---- PROVIDED TEXT

Liesl Von Trapp (McKayle Cole) and Rolf Gruber (Fletcher Seymour) dance and sing "Sixteen Going on Seventeen" outside the Von Trapp villa.

This year’s public production of the customary spring musical at Suffield High School was cancelled at almost the last minute by the Town’s bold, understandable response to the national emergency – among other closings, the COVID-19 pandemic had silenced The Sound of Music. The hard-working cast and crew of the school’s Drama Club learned the devastating news early Thursday morning, March 12, the day of the planned first performance. But a key group had received permission to do the show anyway to an empty auditorium. That was a great satisfaction to all concerned.

And there was an audience. Cast members not in a scene dashed around from backstage and sat out front, getting a rare opportunity to observe their own production and offering an enthusiastic audience response to those on stage. Many cast members had participated in Suffield Middle School’s 2015 production of a simplified version of the musical, but this one will be the one they remember best.

This reporter interviewed Director Patty Piellucci and several cast members, who said they were happy to present the musical properly at least once, with a full orchestra. (Reportedly, Music Director Mary Di Roberts didn’t have to pay the professional musicians for the two additional planned performances.) Fletcher Seymour (Rolf Gruber, Liesl von Trapp’s boyfriend and a member of Hitler Youth in this well-known story of the Trapp family) said that he was not surprised at the cancellation, as his father was employed at Bay State Medical Center and had spoken of such actions.

Piellucci reported that Thursday’s presentation was done with full performance quality and timing. Jack Flanagan (Captain von Trapp) commented that there were occasions when the actors felt it possible to “push” a bit, with good results. He added that he appreciated School Superintendent Van Tasel’s calling the crew out of class for his personal cancellation announcement. As for faculty participation, it should be noted that Principal Jim Blaine, though not listed in the program, played a minor role as one of the cloistered nuns of Nonnberg Abbey. He wore the habit well, but muted his deep voice when the nuns sang.

Director Piellucci, SHS ’74, had taught art at Spaulding School for many years. Having retired, she is now the artistic director of the Valley Repertory Company in Enfield. She was delighted to be asked to direct The Sound of Music and added that most of the crew remembered her as their art teacher at Spaulding. Piellucci was very pleased with the performance at SHS and grateful for all the production help from other volunteers and the cast’s success in mastering the musical. She commented that she liked the way cast members had “got the hang of finding the key moment in a scene.”

While parents (and reporters) were not allowed to be present during the performance, some old traditions were observed following it. A few parents brought flowers for their actress daughters, and the “senior send-off” was observed, with red roses handed to underclassmen to be handed to seniors in the cast, for whom this would be their last production at Suffield High. In another tradition, the student crew held a post-production dinner party at Red Robin in Enfield on Friday night.

But perhaps the dinner was premature. One can hope that if the pandemic abates this spring, the school may find a way to offer a delayed public performance, and the hills of Suffield may again be alive with The Sound of Music.

--------
---- RAW DATA

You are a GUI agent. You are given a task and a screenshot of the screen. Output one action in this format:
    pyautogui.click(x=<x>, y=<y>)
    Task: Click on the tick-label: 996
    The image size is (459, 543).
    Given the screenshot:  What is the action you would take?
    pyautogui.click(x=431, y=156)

--------

- [WHAT THE TASK ASKS] According to the article on the Suffield High School production of The Sound of Music, what role did Principal Jim Blaine play?

- [FINISHED TASK] He played one of the cloistered nuns of Nonnberg Abbey.